GOAL OF THE EXERCISE: Could you copy every item below word for word, leaving the pictures out of your answer?
— begin DATA LINES —
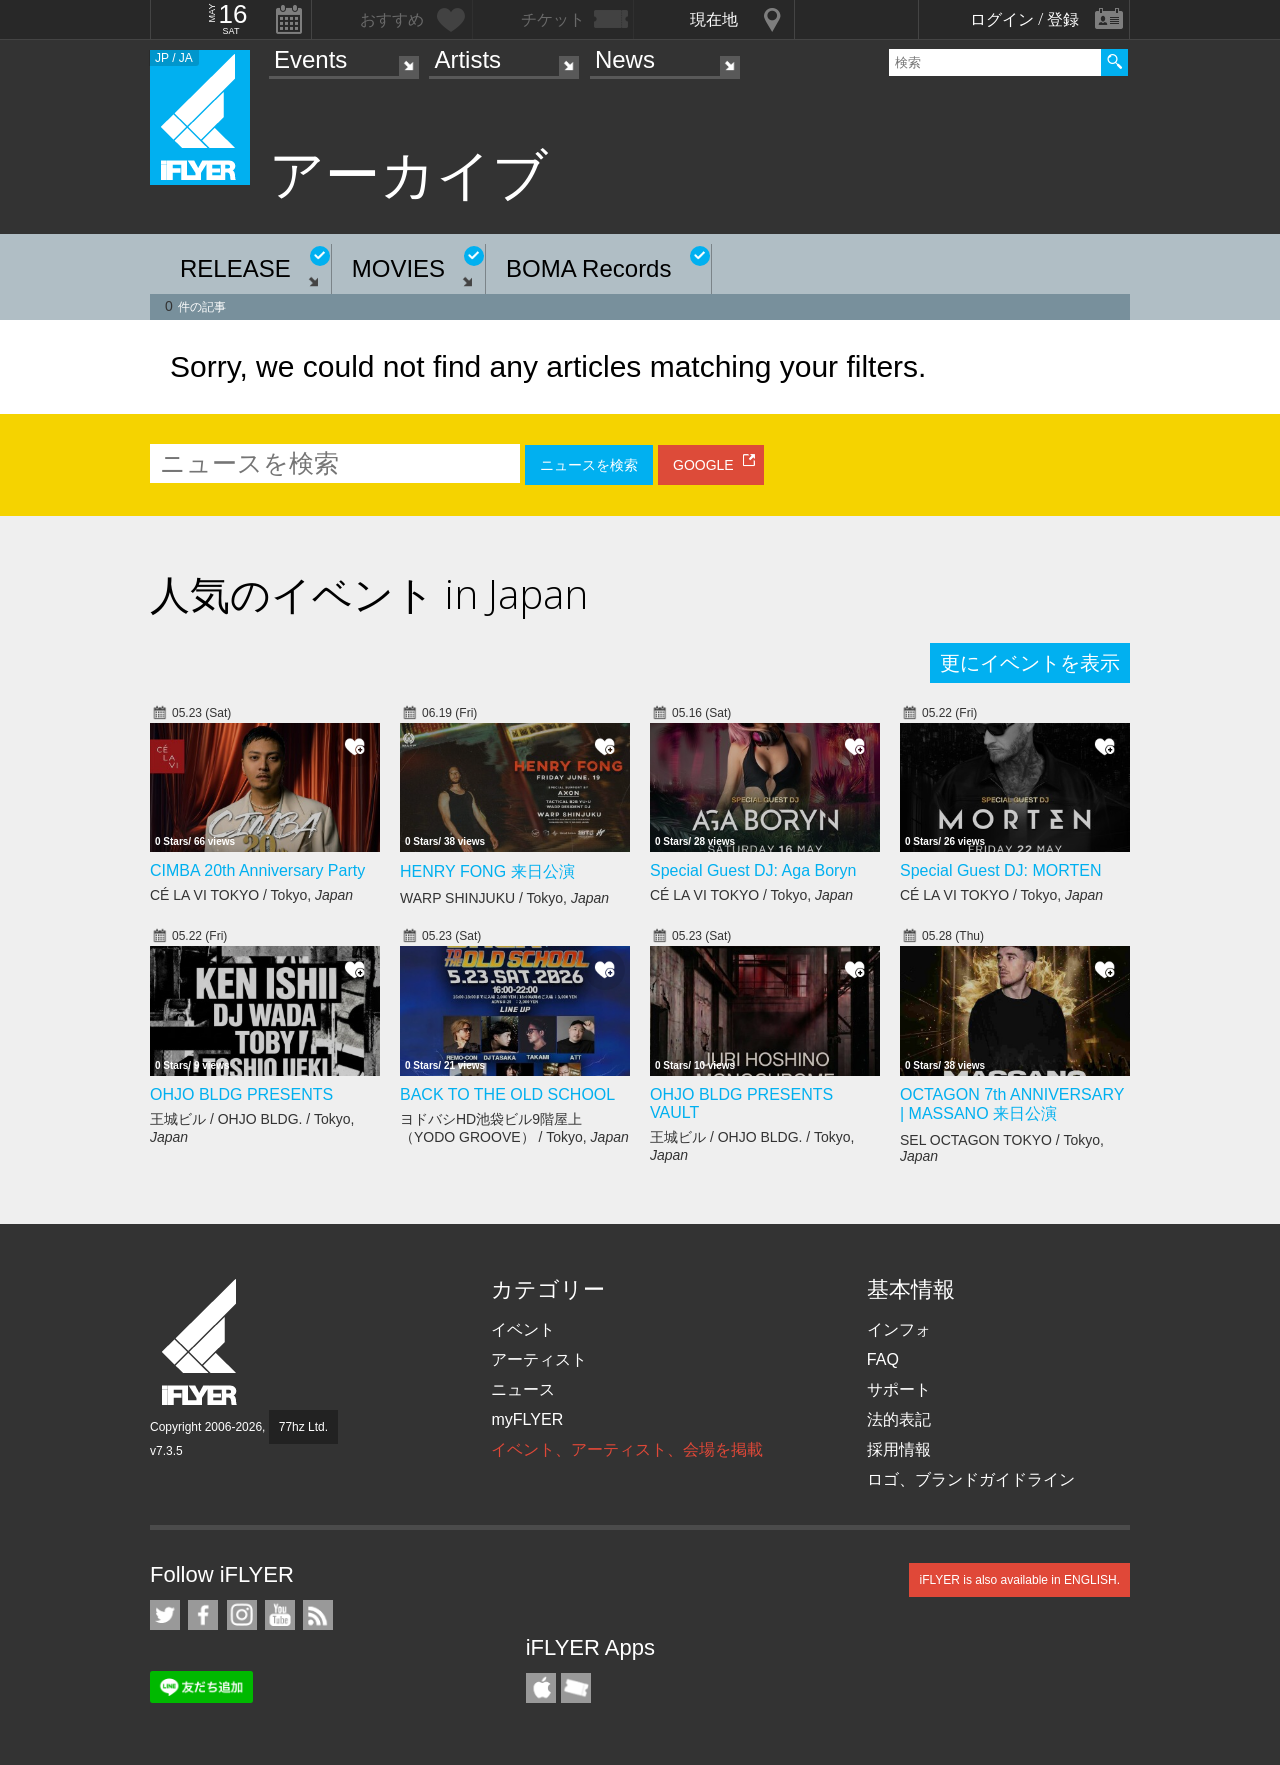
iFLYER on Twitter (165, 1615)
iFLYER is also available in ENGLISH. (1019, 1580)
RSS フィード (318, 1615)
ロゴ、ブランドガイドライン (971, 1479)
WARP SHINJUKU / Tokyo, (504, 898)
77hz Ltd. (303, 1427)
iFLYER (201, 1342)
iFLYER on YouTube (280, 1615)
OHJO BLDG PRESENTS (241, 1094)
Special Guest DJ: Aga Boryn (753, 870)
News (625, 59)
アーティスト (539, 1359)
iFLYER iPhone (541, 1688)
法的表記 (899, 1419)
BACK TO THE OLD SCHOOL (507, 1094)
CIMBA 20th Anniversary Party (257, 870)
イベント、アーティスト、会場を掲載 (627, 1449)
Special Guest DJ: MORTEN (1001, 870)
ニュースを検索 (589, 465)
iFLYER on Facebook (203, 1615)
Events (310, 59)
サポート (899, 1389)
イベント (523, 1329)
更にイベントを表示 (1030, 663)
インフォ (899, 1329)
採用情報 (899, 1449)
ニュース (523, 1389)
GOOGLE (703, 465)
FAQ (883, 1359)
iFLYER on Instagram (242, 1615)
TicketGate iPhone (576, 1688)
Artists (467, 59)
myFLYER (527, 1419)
— end DATA LINES —
WRITTEN SOLUTION:
iFLYER on Twitter (165, 1615)
iFLYER is also available in ENGLISH. (1019, 1580)
RSS フィード (318, 1615)
ロゴ、ブランドガイドライン (971, 1479)
WARP SHINJUKU / Tokyo, (504, 898)
77hz Ltd. (303, 1427)
iFLYER (201, 1342)
iFLYER on YouTube (280, 1615)
OHJO BLDG PRESENTS (241, 1094)
Special Guest DJ: Aga Boryn (753, 870)
News (625, 59)
アーティスト (539, 1359)
iFLYER iPhone (541, 1688)
法的表記 (899, 1419)
BACK TO THE OLD SCHOOL (507, 1094)
CIMBA 20th Anniversary Party (257, 870)
イベント、アーティスト、会場を掲載 (627, 1449)
Special Guest DJ: MORTEN (1001, 870)
ニュースを検索 (589, 465)
iFLYER on Facebook (203, 1615)
Events (310, 59)
サポート (899, 1389)
イベント (523, 1329)
更にイベントを表示 (1030, 663)
インフォ (899, 1329)
採用情報 (899, 1449)
ニュース (523, 1389)
GOOGLE (703, 465)
FAQ (883, 1359)
iFLYER on Instagram (242, 1615)
TicketGate iPhone (576, 1688)
Artists (467, 59)
myFLYER (527, 1419)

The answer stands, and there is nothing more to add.